Quentin Tarantino never once even came close to saying the N-word, but in Spike Lee’s head, that’s the only thing he heard. Spike Lee took out some business cards and distributed them to the girls who remained conscious, which was now down to three. “This is a really good GED prep course,” Spike Lee began. “There’s still time for you girls to recover from this racist’s brainwashing.” One of the girls began to eat the business cards. Another one looked up at Spike angrily. “Man, I’m in my sophomore year at NYU. Back off! I’m just trying to enjoy my vacation and get my drink on with celebrities!” yelled the girl. Spike Lee dug into his backpack and produced several DVDs. “Here, take these, too,” said Spike Lee. He handed each girl, conscious or not, a DVD of one of his horrible movies. “This is one of my hit Spike Lee joints, Do The Right Thing,” said Spike Lee. “In it, a bunch of black guys keep on doin’ the wrong thing, but then at the end, they start doin’ the right thing.” Spike Lee slid a DVD under the vomit encrusted face of each passed out girl. Quentin Tarantino had had enough. “Mr. Lee, at this point in time I believe you should exit the premises before you embarrass yourself further,” said Tarantino. Spike Lee begins to lose his shit. “I’m not your goddamn Uncle Tom! And don’t call me “boy”!” screamed Spike Lee. Tarantino looked puzzled. “Spike, for the love of God make an appointment to see an audiologist! I fret your hearing might be on the fritz.”

At this point, Spike Lee was writhing on the ground in pain. There was no one within a ten foot radius of his body, but he appeared to think he was being beaten. He muttered several things about Rodney King and then pretended to be thrown into the street by white thugs. One of the girls turned to Quentin. “You ain’t using no condom with me tonight, don’t worry!” she said. Quentin seemed disturbed. “Ew, that’s how diseases are spread.” Quentin checks his watch and grimaces. “Oh boy, I have to be up early tomorrow.” He finishes his beer, counts out some money for the bill, and leaves a generous tip. “Goodnight ladies.” And with that, Quentin was off into the night. One of the girls stole Tarantino’s money, stuffed it into her purse, and fled the scene. Another one of the girls began to snort coke off of the DVD copy of Do The Right Thing.

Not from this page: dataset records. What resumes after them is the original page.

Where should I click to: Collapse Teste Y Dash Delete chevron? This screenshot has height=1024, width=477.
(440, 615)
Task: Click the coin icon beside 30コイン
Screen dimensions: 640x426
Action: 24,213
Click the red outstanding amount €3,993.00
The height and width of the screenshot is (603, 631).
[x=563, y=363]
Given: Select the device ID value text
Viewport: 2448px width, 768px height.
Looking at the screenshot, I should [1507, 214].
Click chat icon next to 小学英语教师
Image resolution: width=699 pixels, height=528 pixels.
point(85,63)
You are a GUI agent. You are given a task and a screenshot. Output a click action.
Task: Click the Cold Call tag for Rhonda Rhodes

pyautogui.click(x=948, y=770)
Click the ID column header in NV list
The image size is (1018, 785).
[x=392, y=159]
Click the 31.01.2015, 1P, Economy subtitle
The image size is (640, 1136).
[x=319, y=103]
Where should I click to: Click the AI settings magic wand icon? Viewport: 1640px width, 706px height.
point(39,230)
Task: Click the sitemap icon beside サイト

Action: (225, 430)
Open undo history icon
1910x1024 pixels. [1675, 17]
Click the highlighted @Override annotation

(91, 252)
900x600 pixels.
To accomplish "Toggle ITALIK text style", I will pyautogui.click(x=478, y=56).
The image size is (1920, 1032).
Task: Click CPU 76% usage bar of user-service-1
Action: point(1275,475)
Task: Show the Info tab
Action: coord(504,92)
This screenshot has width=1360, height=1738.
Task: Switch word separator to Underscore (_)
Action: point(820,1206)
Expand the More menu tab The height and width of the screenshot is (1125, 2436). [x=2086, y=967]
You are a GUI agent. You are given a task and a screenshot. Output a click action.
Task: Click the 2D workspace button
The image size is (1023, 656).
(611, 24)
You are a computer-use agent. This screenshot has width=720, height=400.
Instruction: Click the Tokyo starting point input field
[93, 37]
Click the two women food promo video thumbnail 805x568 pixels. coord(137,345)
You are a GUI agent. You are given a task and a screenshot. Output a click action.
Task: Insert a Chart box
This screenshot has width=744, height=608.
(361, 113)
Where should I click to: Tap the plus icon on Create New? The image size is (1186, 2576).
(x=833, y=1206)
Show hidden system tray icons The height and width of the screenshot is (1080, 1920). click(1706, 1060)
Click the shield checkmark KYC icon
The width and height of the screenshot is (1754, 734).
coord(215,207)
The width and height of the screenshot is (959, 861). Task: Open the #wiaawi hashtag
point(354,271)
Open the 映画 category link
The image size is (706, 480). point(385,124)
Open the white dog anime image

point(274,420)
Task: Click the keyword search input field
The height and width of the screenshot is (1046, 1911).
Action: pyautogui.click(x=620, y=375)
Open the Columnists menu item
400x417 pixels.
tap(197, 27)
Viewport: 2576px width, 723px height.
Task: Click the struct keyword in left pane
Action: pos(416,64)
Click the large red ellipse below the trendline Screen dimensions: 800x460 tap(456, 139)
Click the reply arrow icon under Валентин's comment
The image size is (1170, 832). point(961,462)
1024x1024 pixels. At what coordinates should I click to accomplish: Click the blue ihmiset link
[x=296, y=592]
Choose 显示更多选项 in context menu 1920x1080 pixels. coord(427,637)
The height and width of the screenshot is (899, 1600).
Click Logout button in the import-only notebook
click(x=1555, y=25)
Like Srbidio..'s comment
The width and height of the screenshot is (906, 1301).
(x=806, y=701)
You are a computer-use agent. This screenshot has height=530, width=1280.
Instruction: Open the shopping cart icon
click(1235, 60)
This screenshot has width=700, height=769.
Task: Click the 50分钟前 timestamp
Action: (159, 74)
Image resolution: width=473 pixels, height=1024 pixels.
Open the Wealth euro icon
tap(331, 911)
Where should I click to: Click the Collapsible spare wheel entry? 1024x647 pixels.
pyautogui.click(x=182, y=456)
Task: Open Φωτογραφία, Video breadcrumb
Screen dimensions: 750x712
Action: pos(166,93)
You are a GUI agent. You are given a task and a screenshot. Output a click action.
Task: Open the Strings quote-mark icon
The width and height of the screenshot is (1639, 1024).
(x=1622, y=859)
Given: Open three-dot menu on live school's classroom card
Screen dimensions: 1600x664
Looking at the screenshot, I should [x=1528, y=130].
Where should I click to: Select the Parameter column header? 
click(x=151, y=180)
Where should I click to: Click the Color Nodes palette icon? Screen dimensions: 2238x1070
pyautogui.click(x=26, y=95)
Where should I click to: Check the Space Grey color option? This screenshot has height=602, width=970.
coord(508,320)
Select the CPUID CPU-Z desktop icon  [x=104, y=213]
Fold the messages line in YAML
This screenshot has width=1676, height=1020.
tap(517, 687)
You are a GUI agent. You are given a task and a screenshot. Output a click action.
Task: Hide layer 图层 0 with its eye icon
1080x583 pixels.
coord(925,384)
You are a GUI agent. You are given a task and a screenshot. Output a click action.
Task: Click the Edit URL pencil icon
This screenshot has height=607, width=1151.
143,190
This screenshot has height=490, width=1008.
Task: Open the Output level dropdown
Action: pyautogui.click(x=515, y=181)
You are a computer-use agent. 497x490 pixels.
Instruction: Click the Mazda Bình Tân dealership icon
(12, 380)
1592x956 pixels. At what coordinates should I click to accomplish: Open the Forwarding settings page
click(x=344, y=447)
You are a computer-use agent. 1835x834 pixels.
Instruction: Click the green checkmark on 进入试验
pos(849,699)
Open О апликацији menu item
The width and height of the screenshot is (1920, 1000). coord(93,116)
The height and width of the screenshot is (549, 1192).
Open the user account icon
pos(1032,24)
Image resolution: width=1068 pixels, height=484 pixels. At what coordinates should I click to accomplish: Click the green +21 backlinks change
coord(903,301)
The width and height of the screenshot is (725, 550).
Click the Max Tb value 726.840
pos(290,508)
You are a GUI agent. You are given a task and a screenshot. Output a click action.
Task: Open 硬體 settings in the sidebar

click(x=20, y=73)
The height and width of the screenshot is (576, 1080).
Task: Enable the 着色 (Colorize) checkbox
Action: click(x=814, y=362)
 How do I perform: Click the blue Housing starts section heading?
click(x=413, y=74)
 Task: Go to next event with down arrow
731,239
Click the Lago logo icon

If you Google "Spike Lee in a good mood", this is the happiest picture that comes up.

During his walk home, Spike Lee came up with a great idea. He would publicly declare that he would never see Django Unchained. Everyone would be shocked. They would think, But you’re black, you have to see it. Spike Lee told himself that he’d denounce the movie as “disrespectful to his ancestors.” If Spike Lee won’t see the movie, then no black person can. That’s just how it goes. A smile finally crawled it’s way across Spike Lee’s smug, self-righteous face. He adjusted his stupid fucking Yankee cap and made his way towards Madison Square Garden for his stupid fucking Knicks game. Spike Lee likes the Yankees and the Knicks. He needs everyone to know this. That’s why he wears the hats and goes to the games.